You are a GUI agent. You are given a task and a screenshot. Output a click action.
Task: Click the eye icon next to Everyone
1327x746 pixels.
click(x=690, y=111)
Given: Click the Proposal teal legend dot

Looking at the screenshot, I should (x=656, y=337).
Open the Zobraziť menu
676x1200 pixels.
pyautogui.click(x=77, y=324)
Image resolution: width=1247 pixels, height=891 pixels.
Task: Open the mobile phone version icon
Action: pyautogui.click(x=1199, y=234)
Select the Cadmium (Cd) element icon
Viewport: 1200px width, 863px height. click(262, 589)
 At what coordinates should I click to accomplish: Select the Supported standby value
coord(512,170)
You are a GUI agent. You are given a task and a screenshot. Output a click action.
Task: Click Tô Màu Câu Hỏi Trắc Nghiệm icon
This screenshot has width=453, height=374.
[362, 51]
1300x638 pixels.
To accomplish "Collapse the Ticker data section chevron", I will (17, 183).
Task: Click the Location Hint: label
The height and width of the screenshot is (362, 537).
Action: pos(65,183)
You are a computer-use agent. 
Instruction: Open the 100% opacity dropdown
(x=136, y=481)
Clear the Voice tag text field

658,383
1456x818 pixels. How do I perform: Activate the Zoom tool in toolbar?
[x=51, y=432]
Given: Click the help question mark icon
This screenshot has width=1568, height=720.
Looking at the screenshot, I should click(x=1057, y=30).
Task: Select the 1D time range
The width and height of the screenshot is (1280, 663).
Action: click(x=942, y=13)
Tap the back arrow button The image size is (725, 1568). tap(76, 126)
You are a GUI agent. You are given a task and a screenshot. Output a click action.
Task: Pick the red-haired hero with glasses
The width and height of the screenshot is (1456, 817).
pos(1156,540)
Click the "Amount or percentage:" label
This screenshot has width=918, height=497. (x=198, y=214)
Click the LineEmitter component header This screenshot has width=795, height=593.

****************

Each line above must be output exactly as it stands.

You are a GUI agent. You are given a task and a screenshot. Output a click action.
Task: Click the eye icon next to Everyone
1327x746 pixels.
click(x=690, y=111)
Given: Click the Proposal teal legend dot

Looking at the screenshot, I should (x=656, y=337).
Open the Zobraziť menu
676x1200 pixels.
pyautogui.click(x=77, y=324)
Image resolution: width=1247 pixels, height=891 pixels.
Task: Open the mobile phone version icon
Action: pyautogui.click(x=1199, y=234)
Select the Cadmium (Cd) element icon
Viewport: 1200px width, 863px height. click(262, 589)
 At what coordinates should I click to accomplish: Select the Supported standby value
coord(512,170)
You are a GUI agent. You are given a task and a screenshot. Output a click action.
Task: Click Tô Màu Câu Hỏi Trắc Nghiệm icon
This screenshot has width=453, height=374.
[362, 51]
1300x638 pixels.
To accomplish "Collapse the Ticker data section chevron", I will (17, 183).
Task: Click the Location Hint: label
The height and width of the screenshot is (362, 537).
Action: pos(65,183)
You are a computer-use agent. 
Instruction: Open the 100% opacity dropdown
(x=136, y=481)
Clear the Voice tag text field

658,383
1456x818 pixels. How do I perform: Activate the Zoom tool in toolbar?
[x=51, y=432]
Given: Click the help question mark icon
This screenshot has width=1568, height=720.
Looking at the screenshot, I should click(x=1057, y=30).
Task: Select the 1D time range
The width and height of the screenshot is (1280, 663).
Action: click(x=942, y=13)
Tap the back arrow button The image size is (725, 1568). tap(76, 126)
You are a GUI agent. You are given a task and a screenshot. Output a click action.
Task: Pick the red-haired hero with glasses
The width and height of the screenshot is (1456, 817).
pos(1156,540)
Click the "Amount or percentage:" label
This screenshot has width=918, height=497. (x=198, y=214)
Click the LineEmitter component header This screenshot has width=795, height=593.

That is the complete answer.